Près de huit ans après le délicat Familia (que j'aimerais bien revoir; j'ai prêté mon DVD à quelqu'un, pourriez-vous me le ramener SVP?), la réalisatrice Louise Archambault propose avec Gabrielle un film cohérent et émouvant, qui respecte ses personnages et du même coup ses spectateurs. Et qui mise presque exclusivement sur la beauté simple d'une belle histoire. Histoire d'amour, histoire de liberté, d'autonomie, de normalité. L'amour, c'est toujours normal. Gabrielle met le bonheur à l'avant-plan, avec tout ce que cela implique d'humilité, de sensibilité et d'humanité.
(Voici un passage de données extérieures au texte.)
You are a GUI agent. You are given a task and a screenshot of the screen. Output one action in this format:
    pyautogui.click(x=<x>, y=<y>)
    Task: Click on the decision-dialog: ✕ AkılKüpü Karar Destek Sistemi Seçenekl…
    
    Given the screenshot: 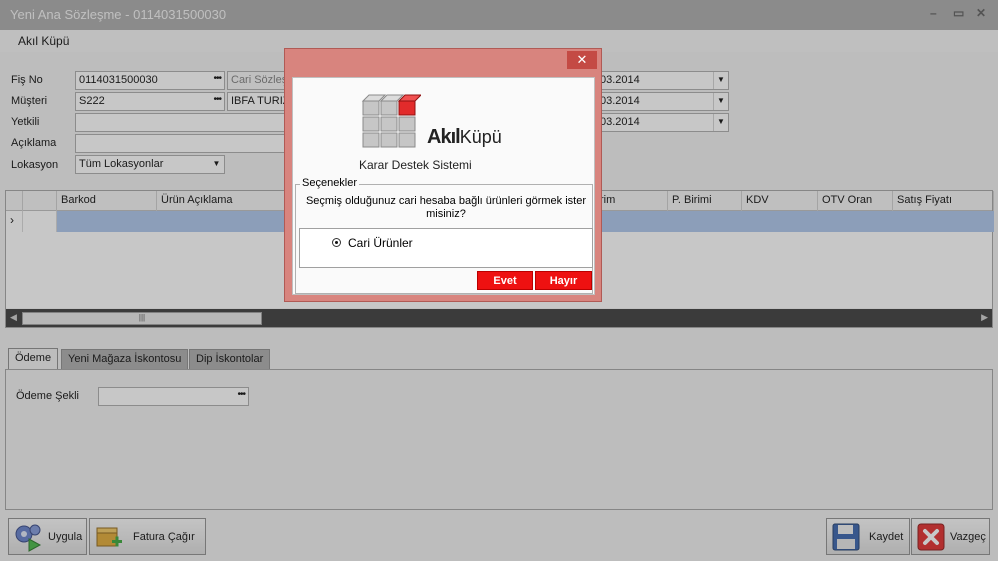 What is the action you would take?
    pyautogui.click(x=443, y=175)
     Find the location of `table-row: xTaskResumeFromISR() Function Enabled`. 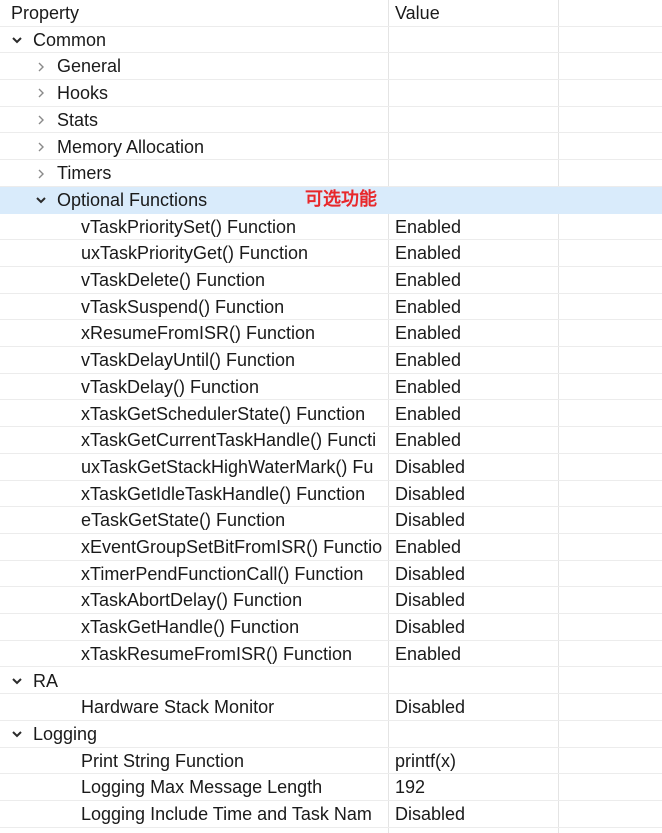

L'humilité, elle vient de la réalisatrice, qui sait se mettre au service de son récit en évitant une mise en scène trop ostentatoire; la sensibilité vient du récit, justement, doux, empathique, délicat. Et l'humanité vient de Gabrielle Marion-Rivard, la « vedette » du film, qui incarne une jeune femme lumineuse et vivante, qui est la parfaite compagne du spectateur dans ce récit touchant sur l'amour « ordinaire ». D'ailleurs, la plupart des intrigues ne la concernant pas directement s'avèrent bien moins porteuses.
Il ne faudrait surtout pas passer sous silence cependant le travail d'Alexandre Landry, qui incarne avec sensibilité un handicapé intellectuel, Martin, de qui Gabrielle tombe amoureuse, avec finesse et sans cabotinage; un tour de force. Les comédiens sont tous efficaces, ce qui revient à souligner que le travail de la réalisatrice pour les diriger était particulièrement juste. Mélissa Désormeaux-Poulin, entre autres, démontre une nouvelle fois le naturel et la crédibilité de son jeu.
Derrière la caméra, Louise Archambault sait capter des moments, des rencontres, des gens, et elle le fait avec une caméra pénétrante qui évite de forcer, de provoquer. Les forces du récit et de l'interprétation en sont alors davantage soulignées, et les émotions qui risquent de rejoindre le public encore renforcées. Ces points de rencontre entre le public et le film sont nombreux au sein du film, on ne manquera pas de le souligner.
Gabrielle a tout de même un ou deux défauts, comme quelques flottements narratifs qui allongent inutilement le récit (une promenade où Gabrielle s'égare, tout particulièrement), ou des séquences musicales tirant parfois vers « la musique filmée » plutôt que vers le cinéma, lors des quelques apparitions d'un « chanteur populaire ». La musique de Robert Charlebois ajoute au récit et permet d'être témoin du talent incroyable des chanteurs handicapés, mais l'omniprésence de la musique dilue un peu le récit. De plus, des personnages et des trames narratives sont abandonnées en chemin; sans grand impact toutefois sur la trame principale. Ce qui revient presque à dire que tout ce qui compte, c'est Gabrielle et Martin.
Et au fond, c'est le cas. Un très bon film, rassembleur, Gabrielle est l'histoire de Gabrielle, et la grande réussite de ce film aura été de permettre la rencontre entre elle et le public.